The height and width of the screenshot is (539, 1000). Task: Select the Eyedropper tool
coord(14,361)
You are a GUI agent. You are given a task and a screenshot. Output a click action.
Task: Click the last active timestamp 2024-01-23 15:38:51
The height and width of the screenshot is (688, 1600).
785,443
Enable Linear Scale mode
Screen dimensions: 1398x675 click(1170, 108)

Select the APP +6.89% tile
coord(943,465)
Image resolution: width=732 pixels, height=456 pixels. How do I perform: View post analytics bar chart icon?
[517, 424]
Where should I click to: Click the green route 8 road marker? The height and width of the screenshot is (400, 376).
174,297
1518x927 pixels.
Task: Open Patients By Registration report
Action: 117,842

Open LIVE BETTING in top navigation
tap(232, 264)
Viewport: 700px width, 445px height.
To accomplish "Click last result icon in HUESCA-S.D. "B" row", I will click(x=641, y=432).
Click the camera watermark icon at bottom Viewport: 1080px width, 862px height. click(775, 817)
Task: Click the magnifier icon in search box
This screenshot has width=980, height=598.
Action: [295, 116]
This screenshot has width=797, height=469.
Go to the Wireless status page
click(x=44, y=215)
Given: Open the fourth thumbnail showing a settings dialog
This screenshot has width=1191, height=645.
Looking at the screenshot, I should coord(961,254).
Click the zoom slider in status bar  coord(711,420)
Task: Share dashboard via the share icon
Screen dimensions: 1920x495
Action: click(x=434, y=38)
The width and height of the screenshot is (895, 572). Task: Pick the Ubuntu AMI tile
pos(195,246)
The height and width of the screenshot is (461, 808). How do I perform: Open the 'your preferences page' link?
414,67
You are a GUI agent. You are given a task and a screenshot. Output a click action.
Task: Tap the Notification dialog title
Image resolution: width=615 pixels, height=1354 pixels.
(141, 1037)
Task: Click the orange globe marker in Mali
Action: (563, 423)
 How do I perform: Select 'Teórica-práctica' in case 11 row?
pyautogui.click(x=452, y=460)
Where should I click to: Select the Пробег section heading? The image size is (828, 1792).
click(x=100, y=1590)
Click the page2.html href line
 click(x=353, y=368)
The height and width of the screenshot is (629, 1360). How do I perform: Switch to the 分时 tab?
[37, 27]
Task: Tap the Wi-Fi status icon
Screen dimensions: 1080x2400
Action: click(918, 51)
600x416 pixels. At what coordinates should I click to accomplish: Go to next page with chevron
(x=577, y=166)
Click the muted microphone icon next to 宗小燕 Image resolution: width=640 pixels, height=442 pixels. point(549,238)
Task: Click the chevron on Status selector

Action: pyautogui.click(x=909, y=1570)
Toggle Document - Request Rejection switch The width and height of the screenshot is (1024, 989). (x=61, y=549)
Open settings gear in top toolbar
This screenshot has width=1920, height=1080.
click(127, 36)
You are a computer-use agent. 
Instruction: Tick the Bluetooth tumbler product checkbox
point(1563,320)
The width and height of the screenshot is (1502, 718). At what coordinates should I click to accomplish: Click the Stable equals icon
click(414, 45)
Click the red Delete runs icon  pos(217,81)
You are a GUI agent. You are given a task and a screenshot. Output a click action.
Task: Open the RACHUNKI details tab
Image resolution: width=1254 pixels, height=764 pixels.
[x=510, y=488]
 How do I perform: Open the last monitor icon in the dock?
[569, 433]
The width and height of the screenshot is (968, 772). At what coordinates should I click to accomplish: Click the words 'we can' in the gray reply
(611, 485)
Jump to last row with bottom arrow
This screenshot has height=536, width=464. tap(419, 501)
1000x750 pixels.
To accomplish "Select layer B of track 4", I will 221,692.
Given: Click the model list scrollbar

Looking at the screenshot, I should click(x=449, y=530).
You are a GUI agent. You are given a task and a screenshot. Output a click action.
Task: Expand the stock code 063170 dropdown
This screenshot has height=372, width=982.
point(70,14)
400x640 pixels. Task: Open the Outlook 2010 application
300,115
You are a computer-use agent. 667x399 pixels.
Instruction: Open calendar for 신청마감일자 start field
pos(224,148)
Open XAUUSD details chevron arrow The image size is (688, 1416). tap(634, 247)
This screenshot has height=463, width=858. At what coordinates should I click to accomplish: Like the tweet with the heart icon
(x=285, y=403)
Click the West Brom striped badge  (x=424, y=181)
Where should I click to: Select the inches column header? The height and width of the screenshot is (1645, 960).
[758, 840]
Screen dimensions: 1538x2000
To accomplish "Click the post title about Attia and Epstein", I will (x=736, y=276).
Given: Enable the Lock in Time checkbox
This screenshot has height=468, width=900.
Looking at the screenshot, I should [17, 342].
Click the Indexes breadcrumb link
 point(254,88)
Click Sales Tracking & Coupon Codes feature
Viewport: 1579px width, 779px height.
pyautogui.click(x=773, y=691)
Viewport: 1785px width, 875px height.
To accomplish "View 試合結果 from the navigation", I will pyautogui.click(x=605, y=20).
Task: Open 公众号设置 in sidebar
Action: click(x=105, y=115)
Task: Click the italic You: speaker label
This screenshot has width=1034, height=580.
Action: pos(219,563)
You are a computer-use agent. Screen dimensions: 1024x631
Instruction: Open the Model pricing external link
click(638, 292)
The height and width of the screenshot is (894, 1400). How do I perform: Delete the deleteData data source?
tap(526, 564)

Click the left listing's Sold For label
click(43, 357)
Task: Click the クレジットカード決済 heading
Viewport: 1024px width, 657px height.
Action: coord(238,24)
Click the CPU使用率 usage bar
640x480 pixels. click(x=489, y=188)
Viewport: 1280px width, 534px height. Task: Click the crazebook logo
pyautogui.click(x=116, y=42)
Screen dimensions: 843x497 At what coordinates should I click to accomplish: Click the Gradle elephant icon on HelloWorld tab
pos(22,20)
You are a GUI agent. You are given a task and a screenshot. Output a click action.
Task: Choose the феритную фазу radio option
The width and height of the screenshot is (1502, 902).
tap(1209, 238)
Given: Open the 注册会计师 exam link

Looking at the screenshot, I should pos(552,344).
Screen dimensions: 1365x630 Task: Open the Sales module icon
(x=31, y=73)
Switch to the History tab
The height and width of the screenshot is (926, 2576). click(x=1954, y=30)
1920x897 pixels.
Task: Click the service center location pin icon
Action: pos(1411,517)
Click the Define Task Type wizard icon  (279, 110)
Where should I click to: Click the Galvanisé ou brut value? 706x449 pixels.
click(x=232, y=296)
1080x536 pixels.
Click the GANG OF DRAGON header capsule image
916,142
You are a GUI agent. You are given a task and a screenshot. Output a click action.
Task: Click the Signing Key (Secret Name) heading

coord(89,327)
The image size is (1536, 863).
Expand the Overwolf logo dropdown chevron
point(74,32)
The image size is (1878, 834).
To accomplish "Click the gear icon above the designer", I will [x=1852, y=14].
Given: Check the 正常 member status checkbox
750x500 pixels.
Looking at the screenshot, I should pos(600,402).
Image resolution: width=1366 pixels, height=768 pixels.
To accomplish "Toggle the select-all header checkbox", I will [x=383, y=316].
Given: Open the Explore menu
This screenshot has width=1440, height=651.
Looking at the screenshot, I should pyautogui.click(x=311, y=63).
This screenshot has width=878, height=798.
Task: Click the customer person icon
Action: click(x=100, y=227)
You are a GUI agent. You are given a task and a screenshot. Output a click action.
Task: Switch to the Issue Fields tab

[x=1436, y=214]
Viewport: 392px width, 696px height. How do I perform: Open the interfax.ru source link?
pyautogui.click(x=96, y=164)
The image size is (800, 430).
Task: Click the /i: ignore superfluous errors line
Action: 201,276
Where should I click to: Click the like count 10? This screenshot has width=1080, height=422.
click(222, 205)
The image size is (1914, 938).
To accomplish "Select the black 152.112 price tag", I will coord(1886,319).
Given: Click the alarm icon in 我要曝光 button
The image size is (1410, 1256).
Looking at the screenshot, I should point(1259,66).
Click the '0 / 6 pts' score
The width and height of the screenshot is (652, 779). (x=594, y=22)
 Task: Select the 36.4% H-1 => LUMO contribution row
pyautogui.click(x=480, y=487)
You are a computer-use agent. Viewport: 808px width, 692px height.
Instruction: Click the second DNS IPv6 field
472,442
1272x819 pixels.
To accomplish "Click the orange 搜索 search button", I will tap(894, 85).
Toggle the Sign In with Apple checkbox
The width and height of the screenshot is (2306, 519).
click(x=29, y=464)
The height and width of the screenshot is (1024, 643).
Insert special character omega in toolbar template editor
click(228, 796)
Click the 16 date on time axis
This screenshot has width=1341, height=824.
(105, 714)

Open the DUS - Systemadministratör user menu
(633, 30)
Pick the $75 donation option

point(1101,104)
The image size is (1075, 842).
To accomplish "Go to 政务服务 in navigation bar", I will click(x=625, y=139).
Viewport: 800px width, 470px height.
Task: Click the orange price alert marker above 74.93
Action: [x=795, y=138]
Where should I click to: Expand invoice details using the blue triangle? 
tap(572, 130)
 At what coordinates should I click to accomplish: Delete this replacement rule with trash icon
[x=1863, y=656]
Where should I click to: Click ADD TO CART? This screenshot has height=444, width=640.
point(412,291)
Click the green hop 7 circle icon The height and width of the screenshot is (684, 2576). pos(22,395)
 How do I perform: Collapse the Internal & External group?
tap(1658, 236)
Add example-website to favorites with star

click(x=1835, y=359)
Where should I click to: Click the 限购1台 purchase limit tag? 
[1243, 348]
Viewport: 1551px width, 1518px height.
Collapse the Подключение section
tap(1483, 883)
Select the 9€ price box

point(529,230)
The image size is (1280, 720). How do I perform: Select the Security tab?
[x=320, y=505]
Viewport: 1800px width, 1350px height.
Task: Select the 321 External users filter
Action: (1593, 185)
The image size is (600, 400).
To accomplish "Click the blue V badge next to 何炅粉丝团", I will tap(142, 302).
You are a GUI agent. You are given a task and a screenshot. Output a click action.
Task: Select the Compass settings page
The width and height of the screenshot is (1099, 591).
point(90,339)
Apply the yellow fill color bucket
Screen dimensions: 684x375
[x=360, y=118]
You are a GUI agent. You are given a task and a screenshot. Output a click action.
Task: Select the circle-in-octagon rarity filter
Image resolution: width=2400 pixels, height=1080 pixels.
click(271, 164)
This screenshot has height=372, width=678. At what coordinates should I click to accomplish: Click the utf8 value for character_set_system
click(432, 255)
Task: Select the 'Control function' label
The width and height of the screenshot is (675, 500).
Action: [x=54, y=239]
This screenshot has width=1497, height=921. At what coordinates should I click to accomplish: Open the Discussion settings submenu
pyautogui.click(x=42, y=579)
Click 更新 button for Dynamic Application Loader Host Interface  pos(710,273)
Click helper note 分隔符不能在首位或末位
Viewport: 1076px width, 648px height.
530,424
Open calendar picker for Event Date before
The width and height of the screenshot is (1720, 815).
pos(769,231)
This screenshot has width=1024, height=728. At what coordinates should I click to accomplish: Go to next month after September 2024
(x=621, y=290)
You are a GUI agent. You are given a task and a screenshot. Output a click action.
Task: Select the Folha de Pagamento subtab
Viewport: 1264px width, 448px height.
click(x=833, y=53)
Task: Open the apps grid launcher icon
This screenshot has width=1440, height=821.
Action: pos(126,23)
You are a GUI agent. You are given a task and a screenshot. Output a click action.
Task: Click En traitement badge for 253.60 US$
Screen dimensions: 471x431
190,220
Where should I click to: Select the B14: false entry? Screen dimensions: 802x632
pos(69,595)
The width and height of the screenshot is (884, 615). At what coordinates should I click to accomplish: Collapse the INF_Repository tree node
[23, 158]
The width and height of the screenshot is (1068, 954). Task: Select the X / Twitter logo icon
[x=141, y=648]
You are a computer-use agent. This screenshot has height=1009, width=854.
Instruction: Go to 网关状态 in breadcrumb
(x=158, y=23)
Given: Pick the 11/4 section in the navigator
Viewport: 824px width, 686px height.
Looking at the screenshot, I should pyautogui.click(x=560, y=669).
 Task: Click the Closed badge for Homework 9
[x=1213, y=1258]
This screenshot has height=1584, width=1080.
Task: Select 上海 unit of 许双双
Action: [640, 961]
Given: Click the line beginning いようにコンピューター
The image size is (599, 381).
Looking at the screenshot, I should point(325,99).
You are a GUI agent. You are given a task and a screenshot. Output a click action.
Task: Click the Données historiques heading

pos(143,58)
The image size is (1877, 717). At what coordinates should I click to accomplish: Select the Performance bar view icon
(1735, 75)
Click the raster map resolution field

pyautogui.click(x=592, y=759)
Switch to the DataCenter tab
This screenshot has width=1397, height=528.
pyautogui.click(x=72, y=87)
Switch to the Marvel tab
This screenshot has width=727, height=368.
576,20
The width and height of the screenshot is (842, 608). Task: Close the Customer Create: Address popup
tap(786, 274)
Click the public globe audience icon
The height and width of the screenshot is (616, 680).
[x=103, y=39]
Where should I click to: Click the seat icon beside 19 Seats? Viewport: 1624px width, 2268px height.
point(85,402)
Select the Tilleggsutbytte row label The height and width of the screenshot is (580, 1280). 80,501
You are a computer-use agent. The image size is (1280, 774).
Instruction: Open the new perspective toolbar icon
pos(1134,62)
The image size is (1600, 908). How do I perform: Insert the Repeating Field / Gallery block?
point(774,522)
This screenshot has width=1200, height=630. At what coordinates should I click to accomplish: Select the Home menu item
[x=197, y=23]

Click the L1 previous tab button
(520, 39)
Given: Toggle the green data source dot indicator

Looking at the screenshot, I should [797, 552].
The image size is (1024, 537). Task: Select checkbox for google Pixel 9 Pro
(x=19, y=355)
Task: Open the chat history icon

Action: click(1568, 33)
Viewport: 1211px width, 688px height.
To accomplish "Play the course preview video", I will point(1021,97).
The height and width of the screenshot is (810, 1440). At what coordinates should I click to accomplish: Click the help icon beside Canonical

···

*The problem:* From the records above, extract exactly and only the lines that begin at the line with "The height and width of the screenshot is (688, 1600)." and stop after the line with "This screenshot has width=797, height=469.".

*Answer to this task:*
The height and width of the screenshot is (688, 1600).
785,443
Enable Linear Scale mode
Screen dimensions: 1398x675 click(1170, 108)

Select the APP +6.89% tile
coord(943,465)
Image resolution: width=732 pixels, height=456 pixels. How do I perform: View post analytics bar chart icon?
[517, 424]
Where should I click to: Click the green route 8 road marker? The height and width of the screenshot is (400, 376).
174,297
1518x927 pixels.
Task: Open Patients By Registration report
Action: 117,842

Open LIVE BETTING in top navigation
tap(232, 264)
Viewport: 700px width, 445px height.
To accomplish "Click last result icon in HUESCA-S.D. "B" row", I will click(x=641, y=432).
Click the camera watermark icon at bottom Viewport: 1080px width, 862px height. click(775, 817)
Task: Click the magnifier icon in search box
This screenshot has width=980, height=598.
Action: [295, 116]
This screenshot has width=797, height=469.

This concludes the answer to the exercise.